### WHAT IS EXPECTED
Repeat the records below word for word, but start at the line that contains "Click the Starting", stop after the last line, and include nothing else.

Records from a data collection:
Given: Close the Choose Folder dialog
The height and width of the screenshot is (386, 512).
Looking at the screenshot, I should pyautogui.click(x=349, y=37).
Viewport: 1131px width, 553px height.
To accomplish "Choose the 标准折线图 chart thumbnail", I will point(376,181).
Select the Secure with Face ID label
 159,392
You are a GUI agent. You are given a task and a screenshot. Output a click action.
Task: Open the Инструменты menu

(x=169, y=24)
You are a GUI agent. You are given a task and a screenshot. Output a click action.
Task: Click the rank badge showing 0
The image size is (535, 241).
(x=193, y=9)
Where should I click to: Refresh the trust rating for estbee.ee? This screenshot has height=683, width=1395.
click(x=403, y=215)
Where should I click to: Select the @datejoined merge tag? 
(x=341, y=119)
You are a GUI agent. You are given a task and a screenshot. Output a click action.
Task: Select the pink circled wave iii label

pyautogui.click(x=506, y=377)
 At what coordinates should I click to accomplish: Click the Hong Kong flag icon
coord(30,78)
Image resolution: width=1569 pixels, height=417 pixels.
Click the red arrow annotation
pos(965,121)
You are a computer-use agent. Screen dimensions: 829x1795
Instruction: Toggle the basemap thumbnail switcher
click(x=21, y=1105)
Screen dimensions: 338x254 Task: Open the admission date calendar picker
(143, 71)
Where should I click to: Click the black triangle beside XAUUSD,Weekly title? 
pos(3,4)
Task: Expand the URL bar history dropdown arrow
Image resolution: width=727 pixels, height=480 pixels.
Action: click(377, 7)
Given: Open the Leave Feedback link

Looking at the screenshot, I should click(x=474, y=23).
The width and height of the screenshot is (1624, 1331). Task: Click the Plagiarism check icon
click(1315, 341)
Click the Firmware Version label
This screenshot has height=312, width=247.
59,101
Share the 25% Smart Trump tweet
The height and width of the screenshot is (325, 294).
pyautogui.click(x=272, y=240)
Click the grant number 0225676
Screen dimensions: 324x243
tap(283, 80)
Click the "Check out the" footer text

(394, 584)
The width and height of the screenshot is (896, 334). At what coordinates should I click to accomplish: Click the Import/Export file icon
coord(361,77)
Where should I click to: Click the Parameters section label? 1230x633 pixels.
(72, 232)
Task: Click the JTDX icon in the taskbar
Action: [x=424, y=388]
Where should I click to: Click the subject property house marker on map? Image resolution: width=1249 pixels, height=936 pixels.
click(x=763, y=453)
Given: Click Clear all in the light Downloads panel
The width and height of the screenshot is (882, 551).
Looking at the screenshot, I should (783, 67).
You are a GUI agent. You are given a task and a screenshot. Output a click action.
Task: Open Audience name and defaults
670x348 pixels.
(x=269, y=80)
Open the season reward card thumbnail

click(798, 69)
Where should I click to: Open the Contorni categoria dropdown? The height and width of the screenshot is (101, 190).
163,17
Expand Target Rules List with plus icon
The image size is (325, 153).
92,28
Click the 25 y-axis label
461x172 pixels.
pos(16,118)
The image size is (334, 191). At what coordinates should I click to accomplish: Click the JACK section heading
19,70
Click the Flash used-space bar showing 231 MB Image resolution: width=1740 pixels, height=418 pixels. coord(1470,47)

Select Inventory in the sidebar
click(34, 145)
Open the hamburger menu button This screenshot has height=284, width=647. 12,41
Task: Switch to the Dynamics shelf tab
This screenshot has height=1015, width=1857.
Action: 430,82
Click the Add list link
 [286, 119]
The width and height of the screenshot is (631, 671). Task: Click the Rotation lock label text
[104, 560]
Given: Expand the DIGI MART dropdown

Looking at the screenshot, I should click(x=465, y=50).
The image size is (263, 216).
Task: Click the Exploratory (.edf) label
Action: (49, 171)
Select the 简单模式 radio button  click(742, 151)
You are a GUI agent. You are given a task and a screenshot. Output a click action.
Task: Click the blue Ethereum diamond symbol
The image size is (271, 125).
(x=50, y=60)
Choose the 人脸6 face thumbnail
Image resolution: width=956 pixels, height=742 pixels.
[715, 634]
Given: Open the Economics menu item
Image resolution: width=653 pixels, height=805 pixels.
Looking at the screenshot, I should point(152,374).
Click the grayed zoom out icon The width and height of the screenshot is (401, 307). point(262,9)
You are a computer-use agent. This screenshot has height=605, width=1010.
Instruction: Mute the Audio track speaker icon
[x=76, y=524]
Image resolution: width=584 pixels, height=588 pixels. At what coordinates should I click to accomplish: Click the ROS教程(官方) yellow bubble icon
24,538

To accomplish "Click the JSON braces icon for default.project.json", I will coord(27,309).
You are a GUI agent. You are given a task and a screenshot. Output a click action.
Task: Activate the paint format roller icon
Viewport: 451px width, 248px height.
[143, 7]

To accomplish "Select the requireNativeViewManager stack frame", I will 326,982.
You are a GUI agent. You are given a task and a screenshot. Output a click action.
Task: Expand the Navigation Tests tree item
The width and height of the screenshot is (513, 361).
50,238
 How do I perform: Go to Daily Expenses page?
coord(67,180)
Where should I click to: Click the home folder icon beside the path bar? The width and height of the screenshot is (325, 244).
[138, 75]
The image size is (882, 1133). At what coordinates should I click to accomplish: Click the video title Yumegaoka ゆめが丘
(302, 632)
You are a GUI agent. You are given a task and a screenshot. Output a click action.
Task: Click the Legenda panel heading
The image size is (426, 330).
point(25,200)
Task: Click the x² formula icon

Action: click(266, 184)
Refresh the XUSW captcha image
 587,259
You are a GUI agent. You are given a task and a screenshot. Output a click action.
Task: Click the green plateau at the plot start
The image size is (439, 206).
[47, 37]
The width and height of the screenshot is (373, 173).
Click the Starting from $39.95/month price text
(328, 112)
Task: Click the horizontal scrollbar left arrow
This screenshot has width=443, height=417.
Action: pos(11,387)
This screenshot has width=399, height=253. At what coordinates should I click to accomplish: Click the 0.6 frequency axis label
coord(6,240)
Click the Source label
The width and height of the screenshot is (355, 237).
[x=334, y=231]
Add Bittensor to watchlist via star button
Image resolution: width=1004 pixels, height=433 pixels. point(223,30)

### SOLUTION
Click the Starting from $39.95/month price text
(328, 112)
Task: Click the horizontal scrollbar left arrow
This screenshot has width=443, height=417.
Action: pos(11,387)
This screenshot has width=399, height=253. At what coordinates should I click to accomplish: Click the 0.6 frequency axis label
coord(6,240)
Click the Source label
The width and height of the screenshot is (355, 237).
[x=334, y=231]
Add Bittensor to watchlist via star button
Image resolution: width=1004 pixels, height=433 pixels. point(223,30)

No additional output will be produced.